Ed. Sudamericana, 2000

Las películas de Ruiz producen un doble efecto de fascinación por la extrañeza de éstas y su disconformidad con los esquemas narrativos y visuales dominantes. Al respecto, Ruiz propone algunas soluciones, siempre provisionales, ante ciertas estructuras consideradas inamovibles, destacando la oposición entre linealidad y simultaneidad, unicidad y pluralidad, continuidad y discontinuidad. Aunque el pensamiento de Ruiz no constituye un sistema, el lector hallará en la lectura de estos ensayos, las preocupaciones propias de un cine de proyectos ambiciosos y claramente definidos.

Algunos fragmentos:

Nada cuesta discernir en esta descripción las tres etapas del aburrimiento: un sentimiento de aprisionamiento, la evasión por el sueño y finalmente la ansiedad, como si nos sintiésemos culpables de algún acto espantoso que no hemos cometido.
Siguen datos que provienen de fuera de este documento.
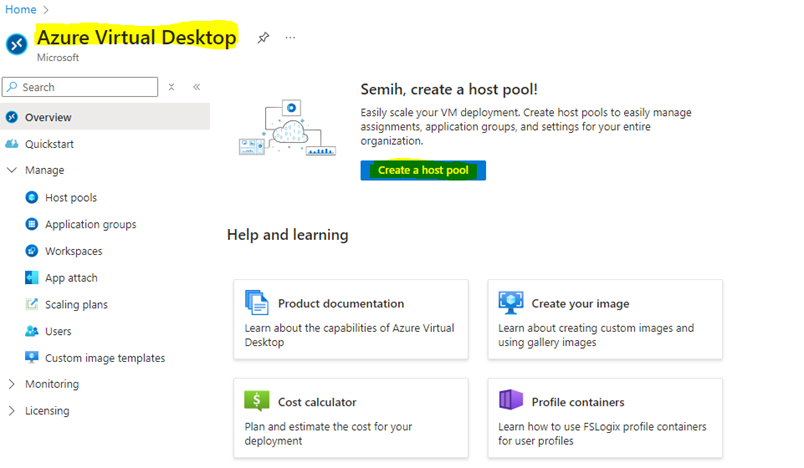Viewport: 804px width, 468px height.
Task: Open the Quickstart menu item
Action: 49,144
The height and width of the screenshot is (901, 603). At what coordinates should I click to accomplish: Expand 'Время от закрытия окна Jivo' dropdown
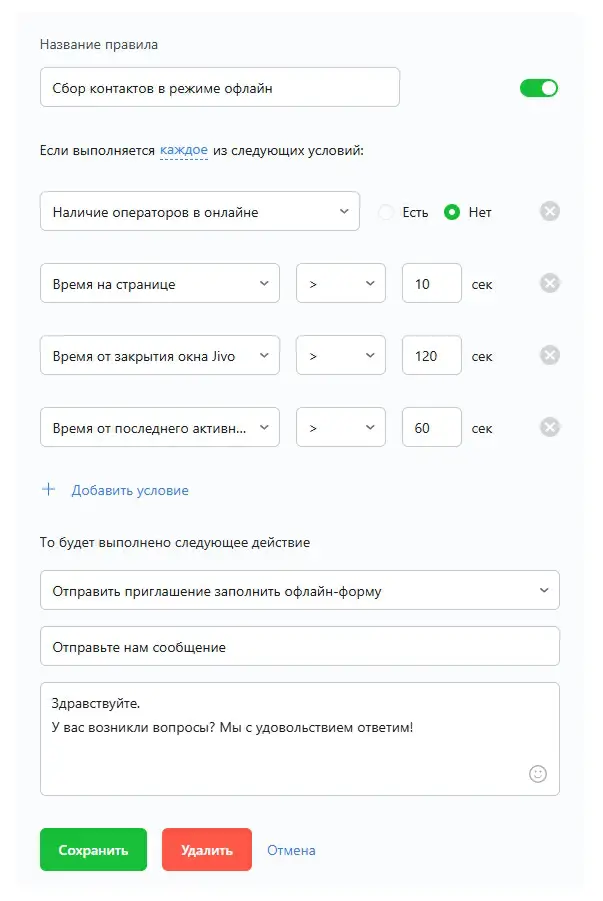160,355
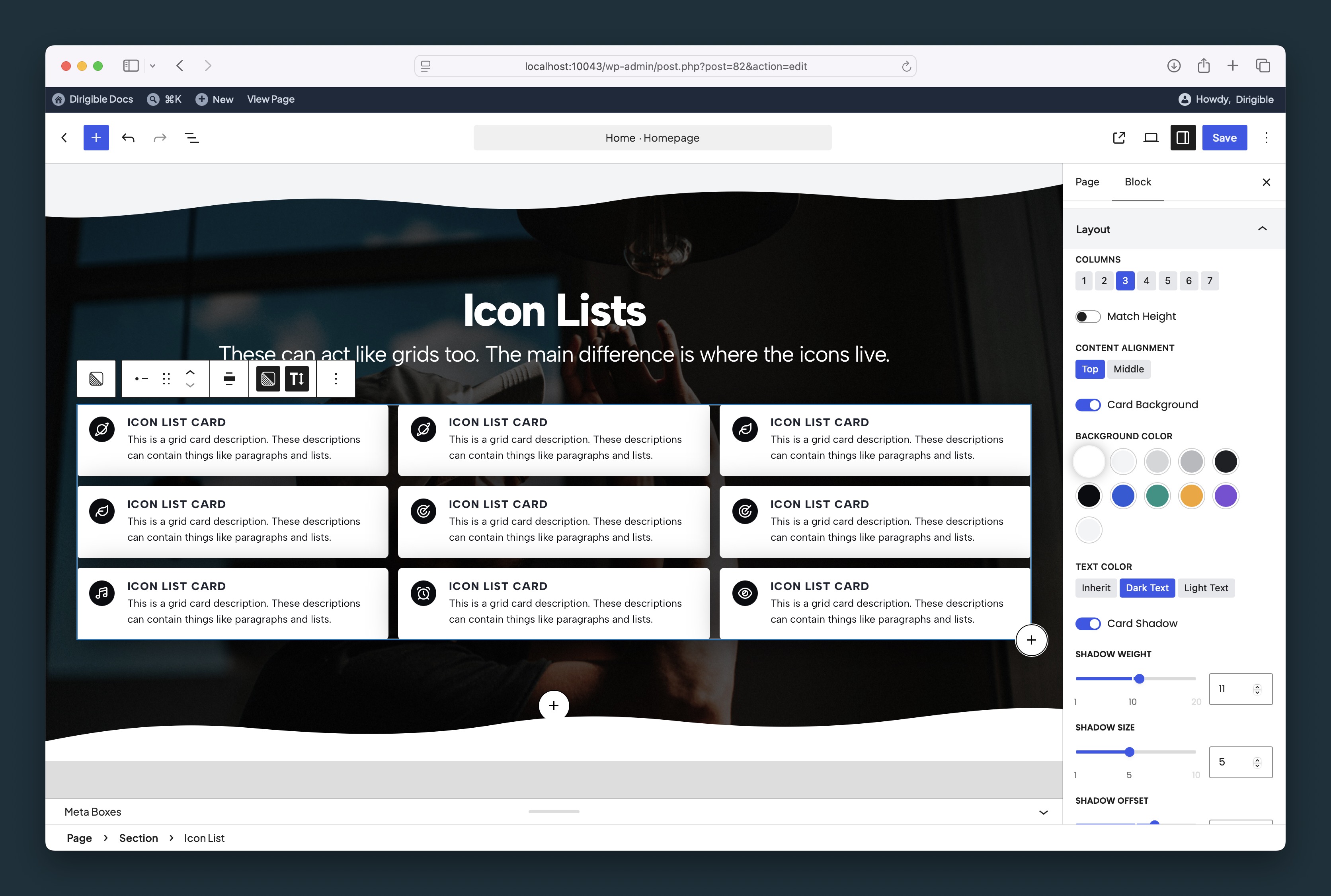Screen dimensions: 1331x896
Task: Turn off Card Background toggle
Action: tap(1087, 405)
Tratemos de formular el problema tal como se nos presenta a comienzos de los años 60. A uno de nosotros, paseando un día por la calle San Diego, en Santiago de Chile, y al pasar ante una sala de cine, le vienen ganas de entrar en ella. No hay nadie en la boletería que le venda una entrada, ninguna cinta se anuncia en el afiche, pero desde afuera se escuchan los efectos sonoros de una película de guerra, así como los compases de una música familiar, índices claros de que al interior tiene lugar una proyección. Nuestro amigo entra para no salir nunca más de allí. Tan realista es la película, que nuestro camarada no tendrá jamás la certeza de haberla dejado. Hablo, se entiende, de un film total, el cual no estaría dirigido sólo a la vista y al oído, sino a todos los sentidos: olfato, tacto, gusto. Unas minúsculas contracciones musculares darían a pensar que corremos, saltamos o que acariciamos el cuerpo de una mujer que amamos, mientras que una vaga salivación bastaría para mimar el apetito. El paso del tiempo sería difícil de apreciar: los instantes serían eternos, los minutos prolongarían su duración, las horas transcurrirían laboriosamente, los días desfilarían, los meses correrían y los años volarían (cito, por supuesto, al poeta Nicanor Parra).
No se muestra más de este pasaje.